On Fri, Jul 18, 2014 at 9:03 AM, Sebastian Berg
<sebast...@sipsolutions.net> wrote:
> On Do, 2014-07-17 at 09:48 -0400, Robert Lupton the Good wrote:
>> Having just re-read the PEP I'm concerned that this proposal leaves at least 
>> one major (?) trap for naive users, namely
>>       x = np.array([1, 10])
>>       print X.T@x
>> which will print 101, not [[1, 10], [10, 100]]
>>
>> Yes, I know why this is happening but it's still a problem -- the user said, 
>> "I'm thinking matrices" when they wrote @ but the x.T had done the "wrong" 
>> thing before the @ kicked in.  And yes, a savvy user would have written x = 
>> np.ones([[1, 10]]) (but then np.dot(x, x.T) isn't a scalar).
>>
>> This is the way things are at present, but with the new @ syntax coming in I 
>> think we should consider fixing it.
>>
>> I can think of three possibilities:
>>       1. Leave this as a trap for the unwary, and a reason for people to 
>> stick to np.matrix (np.matrix([1, 10]) behaves "correctly")
>>       2. Make x.T a syntax error for 1-D arrays.  It's a no-op and IMHO a 
>> trap.
>>       3. Make x.T promote the shape == (2,) array to (1, 2) and return a (2, 
>> 1) array.  This may be too magic, but it's my preferred solution.
>
> Making it a warning may be another option.

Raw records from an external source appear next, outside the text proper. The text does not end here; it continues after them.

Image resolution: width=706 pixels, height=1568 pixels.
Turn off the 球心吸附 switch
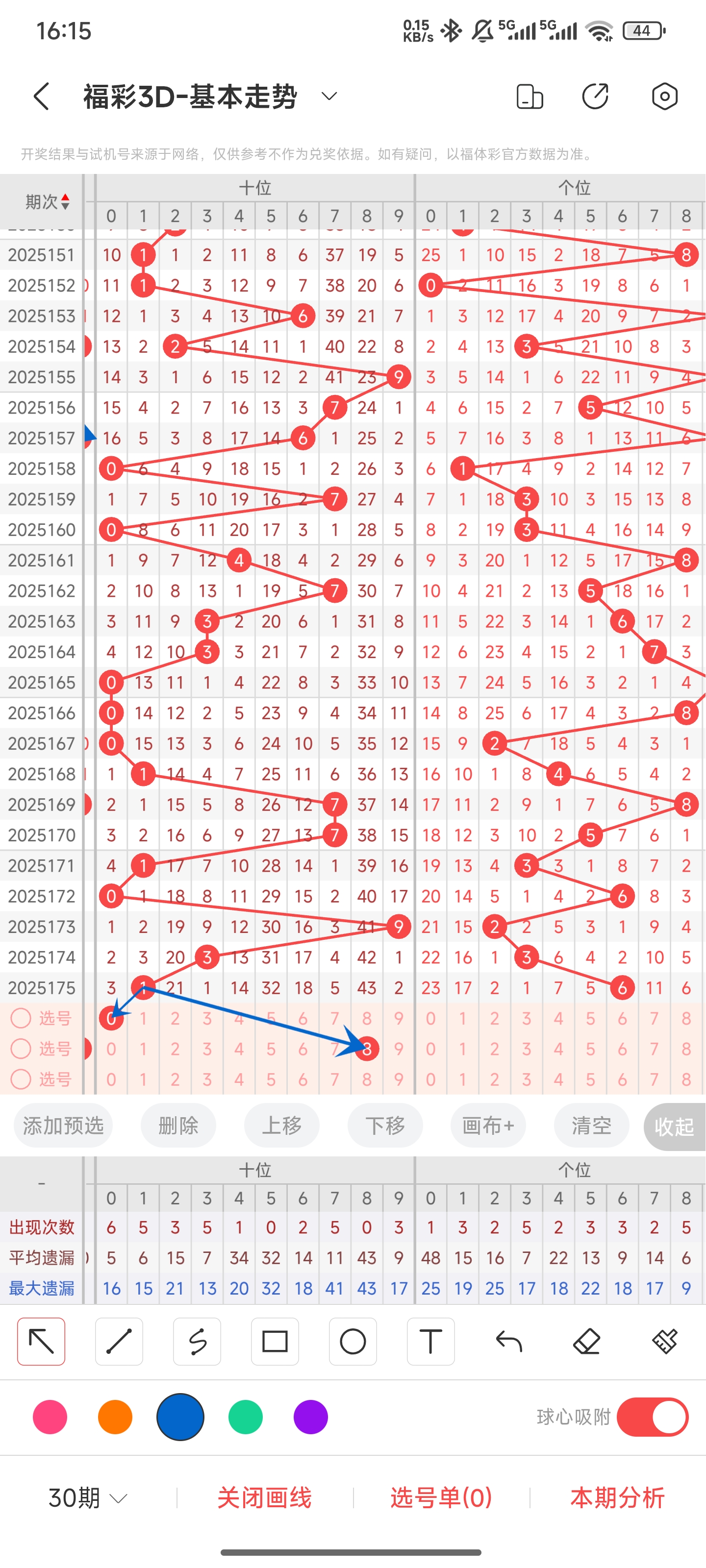coord(653,1417)
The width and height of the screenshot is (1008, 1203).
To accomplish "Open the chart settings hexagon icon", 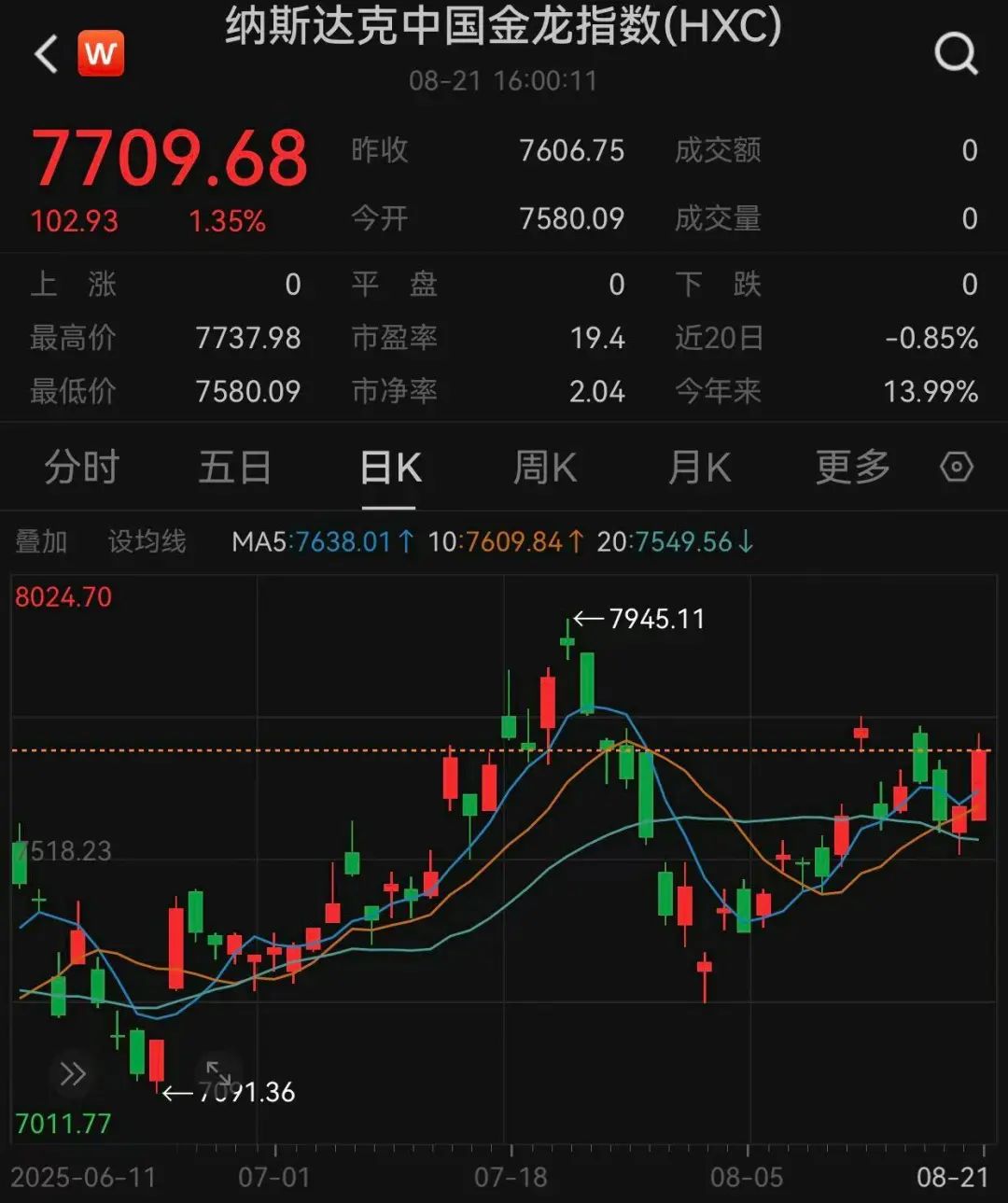I will [956, 468].
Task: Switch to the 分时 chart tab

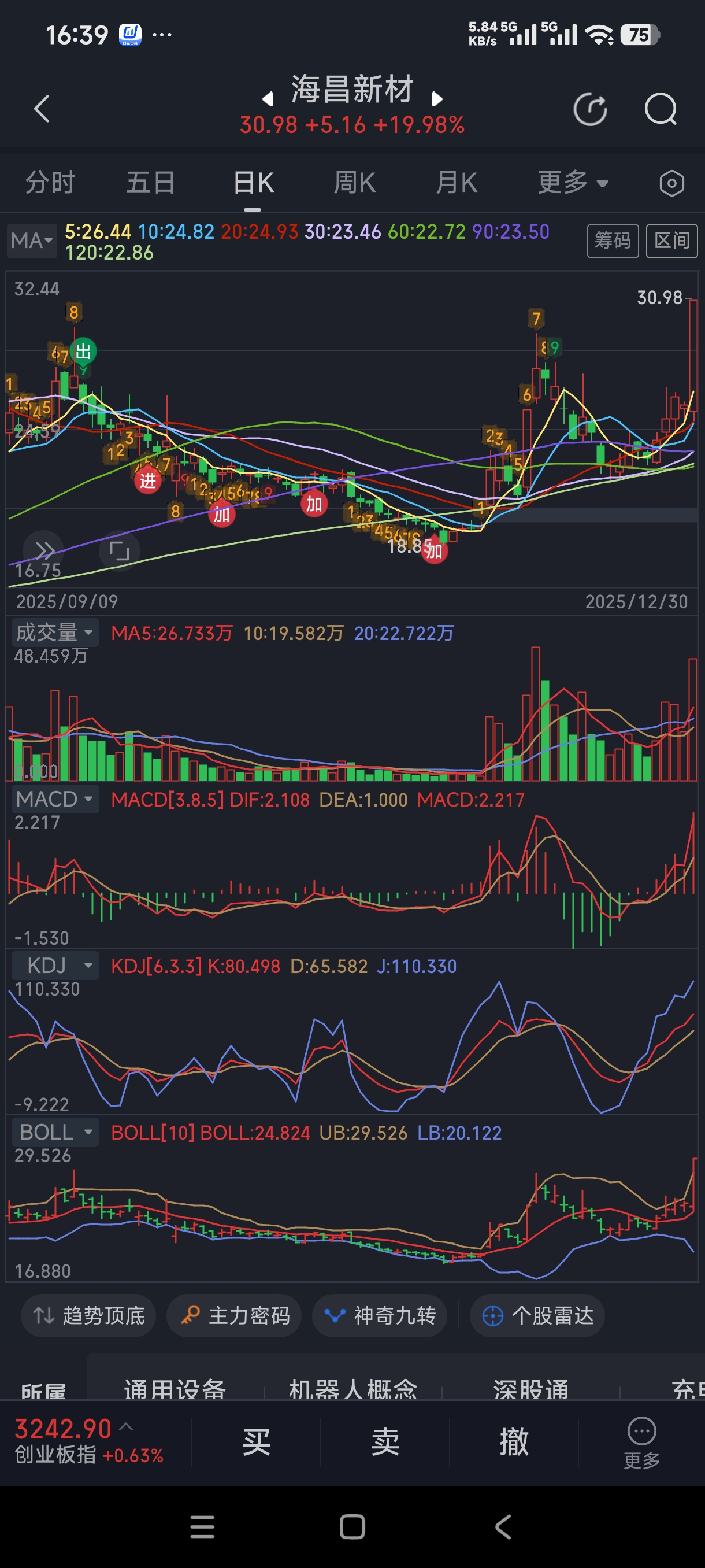Action: pos(50,183)
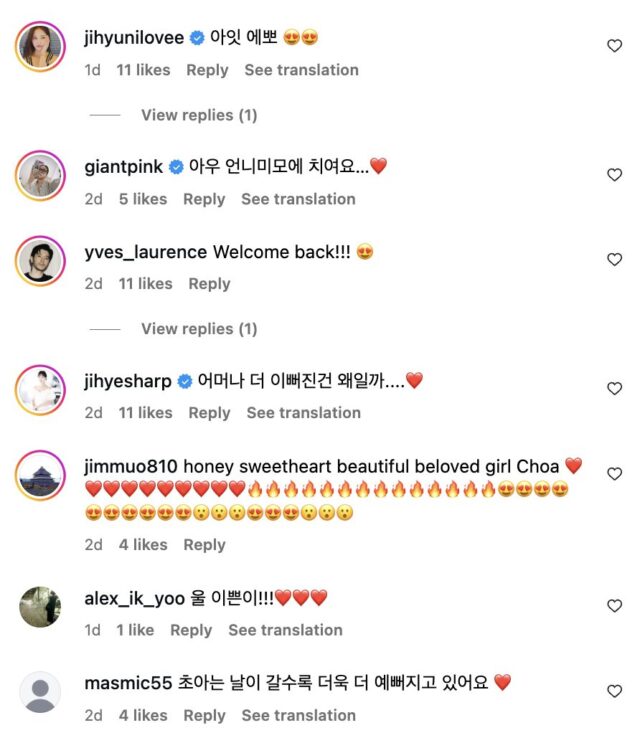The image size is (640, 743).
Task: Open giantpink's profile picture
Action: (41, 176)
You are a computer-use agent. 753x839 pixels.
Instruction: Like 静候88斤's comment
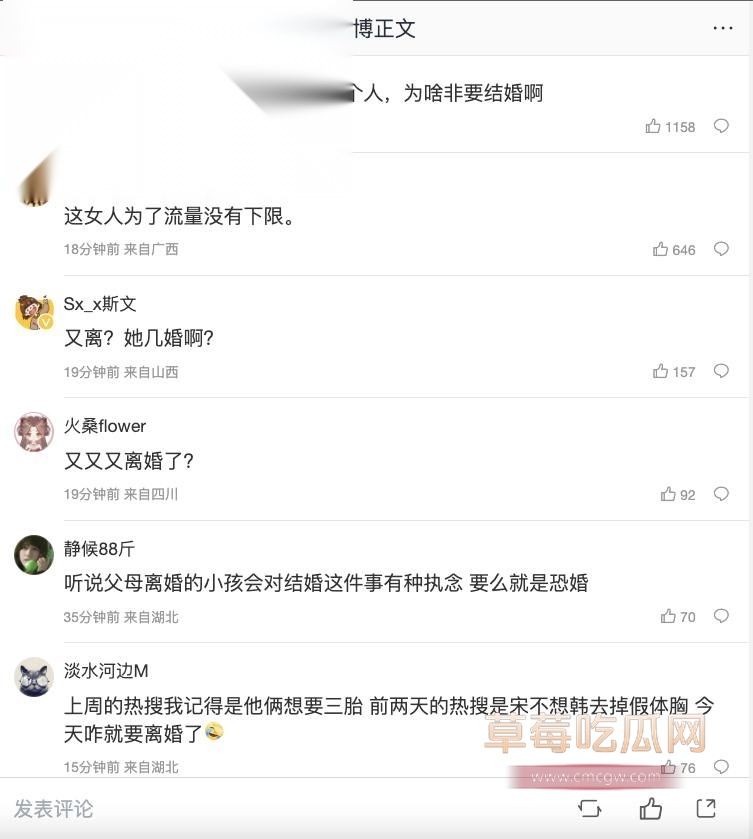[668, 616]
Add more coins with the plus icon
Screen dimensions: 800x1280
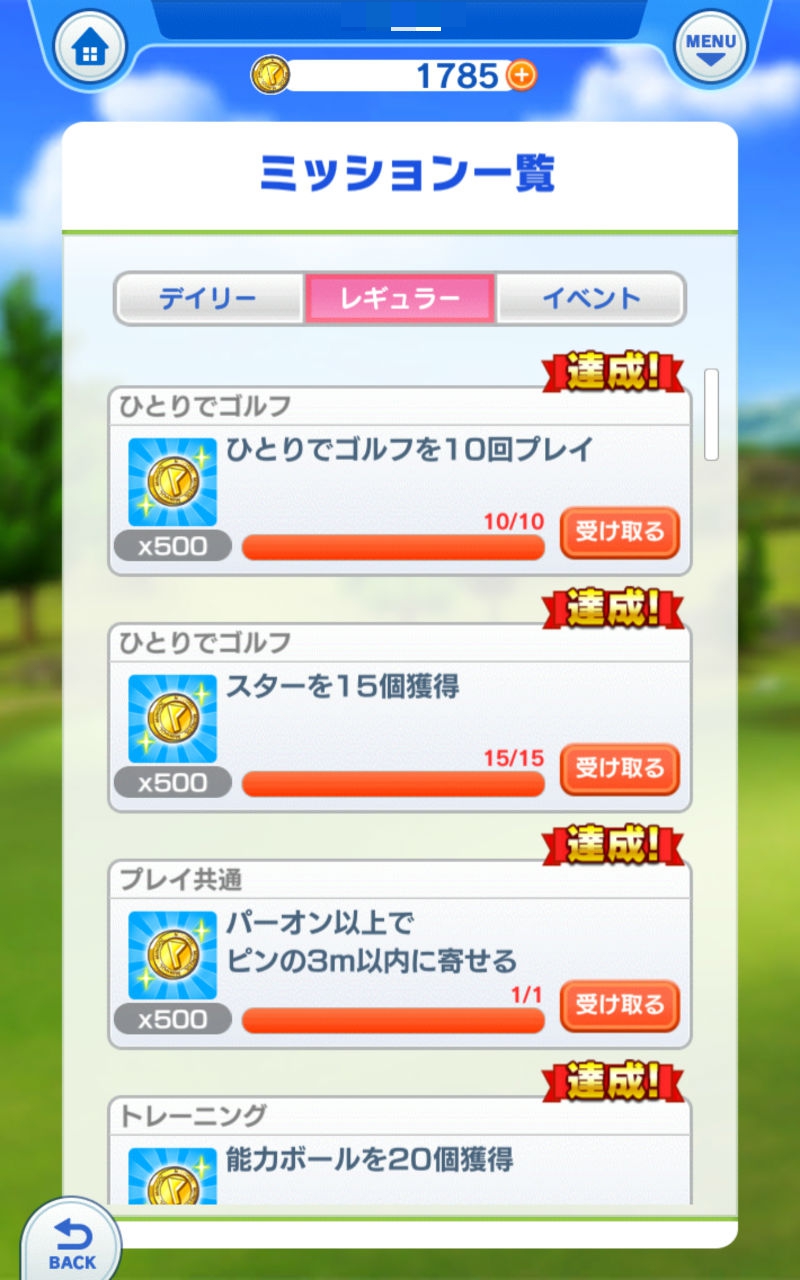(521, 75)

Changing `.T` to promote to
> 2-d (also maybe to actually only transpose the last two axes for higher
> D arrays), could be nice, but getting there might take quite a long
> FutureWarning or even Error -> new feature cycle...

Hmm, just the other day I wrote some code that relies on the current
behavior. I was writing a function that could work both on 3-vectors
and arrays of 3-vectors. To unpack the input into the separate
components, I did:

  x, y, z = vector.T

Which works correctly whether `vector` is shaped (3,) or (N, 3).